• Data under study:
::::

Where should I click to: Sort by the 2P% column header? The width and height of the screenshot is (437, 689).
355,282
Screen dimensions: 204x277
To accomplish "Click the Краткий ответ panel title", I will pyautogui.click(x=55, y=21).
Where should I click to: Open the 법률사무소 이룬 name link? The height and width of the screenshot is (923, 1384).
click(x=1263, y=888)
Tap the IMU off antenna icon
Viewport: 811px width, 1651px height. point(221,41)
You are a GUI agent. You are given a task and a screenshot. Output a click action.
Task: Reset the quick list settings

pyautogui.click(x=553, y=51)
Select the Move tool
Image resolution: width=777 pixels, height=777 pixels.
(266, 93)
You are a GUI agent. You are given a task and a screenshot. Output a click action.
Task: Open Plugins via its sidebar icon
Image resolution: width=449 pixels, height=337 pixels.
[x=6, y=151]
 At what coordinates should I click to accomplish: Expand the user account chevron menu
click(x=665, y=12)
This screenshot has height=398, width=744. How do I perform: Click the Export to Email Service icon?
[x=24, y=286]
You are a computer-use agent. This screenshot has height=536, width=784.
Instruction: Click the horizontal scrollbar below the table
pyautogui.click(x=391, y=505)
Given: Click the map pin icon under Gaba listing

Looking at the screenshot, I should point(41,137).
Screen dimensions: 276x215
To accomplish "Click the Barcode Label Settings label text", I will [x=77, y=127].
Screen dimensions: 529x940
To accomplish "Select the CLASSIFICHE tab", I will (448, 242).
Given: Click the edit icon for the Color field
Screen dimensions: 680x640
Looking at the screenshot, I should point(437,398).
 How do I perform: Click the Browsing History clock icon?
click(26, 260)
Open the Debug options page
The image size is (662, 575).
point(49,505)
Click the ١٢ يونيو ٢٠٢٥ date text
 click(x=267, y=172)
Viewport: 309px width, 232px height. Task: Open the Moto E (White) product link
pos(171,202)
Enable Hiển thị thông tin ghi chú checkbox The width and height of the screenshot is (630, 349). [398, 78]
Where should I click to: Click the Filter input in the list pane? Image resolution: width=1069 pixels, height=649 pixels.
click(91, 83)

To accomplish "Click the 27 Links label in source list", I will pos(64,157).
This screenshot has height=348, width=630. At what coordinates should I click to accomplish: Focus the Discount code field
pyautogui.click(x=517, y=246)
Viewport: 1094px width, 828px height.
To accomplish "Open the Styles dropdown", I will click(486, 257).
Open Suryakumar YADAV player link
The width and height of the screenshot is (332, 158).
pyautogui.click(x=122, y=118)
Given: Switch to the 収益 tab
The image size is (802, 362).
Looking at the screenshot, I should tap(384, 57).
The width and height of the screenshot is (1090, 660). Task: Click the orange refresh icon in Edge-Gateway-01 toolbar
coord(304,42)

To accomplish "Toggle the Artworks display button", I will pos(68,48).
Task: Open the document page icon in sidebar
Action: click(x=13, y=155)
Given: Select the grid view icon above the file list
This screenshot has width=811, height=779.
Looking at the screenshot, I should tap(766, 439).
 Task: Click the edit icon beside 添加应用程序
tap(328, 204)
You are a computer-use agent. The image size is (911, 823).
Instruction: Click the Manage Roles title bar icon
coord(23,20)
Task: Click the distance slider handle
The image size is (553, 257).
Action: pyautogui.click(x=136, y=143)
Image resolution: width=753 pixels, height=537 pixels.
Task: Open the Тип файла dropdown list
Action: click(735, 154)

::::

• What this task involves: Lines from the one containing "Screen dimensions: 529x940" through the last line of the listing are to be restated word for word; no other line may appear.

• Task answer:
Screen dimensions: 529x940
To accomplish "Select the CLASSIFICHE tab", I will (448, 242).
Given: Click the edit icon for the Color field
Screen dimensions: 680x640
Looking at the screenshot, I should point(437,398).
 How do I perform: Click the Browsing History clock icon?
click(26, 260)
Open the Debug options page
The image size is (662, 575).
point(49,505)
Click the ١٢ يونيو ٢٠٢٥ date text
 click(x=267, y=172)
Viewport: 309px width, 232px height. Task: Open the Moto E (White) product link
pos(171,202)
Enable Hiển thị thông tin ghi chú checkbox The width and height of the screenshot is (630, 349). [398, 78]
Where should I click to: Click the Filter input in the list pane? Image resolution: width=1069 pixels, height=649 pixels.
click(91, 83)

To accomplish "Click the 27 Links label in source list", I will pos(64,157).
This screenshot has height=348, width=630. At what coordinates should I click to accomplish: Focus the Discount code field
pyautogui.click(x=517, y=246)
Viewport: 1094px width, 828px height.
To accomplish "Open the Styles dropdown", I will click(486, 257).
Open Suryakumar YADAV player link
The width and height of the screenshot is (332, 158).
pyautogui.click(x=122, y=118)
Given: Switch to the 収益 tab
The image size is (802, 362).
Looking at the screenshot, I should tap(384, 57).
The width and height of the screenshot is (1090, 660). Task: Click the orange refresh icon in Edge-Gateway-01 toolbar
coord(304,42)

To accomplish "Toggle the Artworks display button", I will pos(68,48).
Task: Open the document page icon in sidebar
Action: click(x=13, y=155)
Given: Select the grid view icon above the file list
This screenshot has width=811, height=779.
Looking at the screenshot, I should tap(766, 439).
 Task: Click the edit icon beside 添加应用程序
tap(328, 204)
You are a computer-use agent. The image size is (911, 823).
Instruction: Click the Manage Roles title bar icon
coord(23,20)
Task: Click the distance slider handle
The image size is (553, 257).
Action: pyautogui.click(x=136, y=143)
Image resolution: width=753 pixels, height=537 pixels.
Task: Open the Тип файла dropdown list
Action: click(735, 154)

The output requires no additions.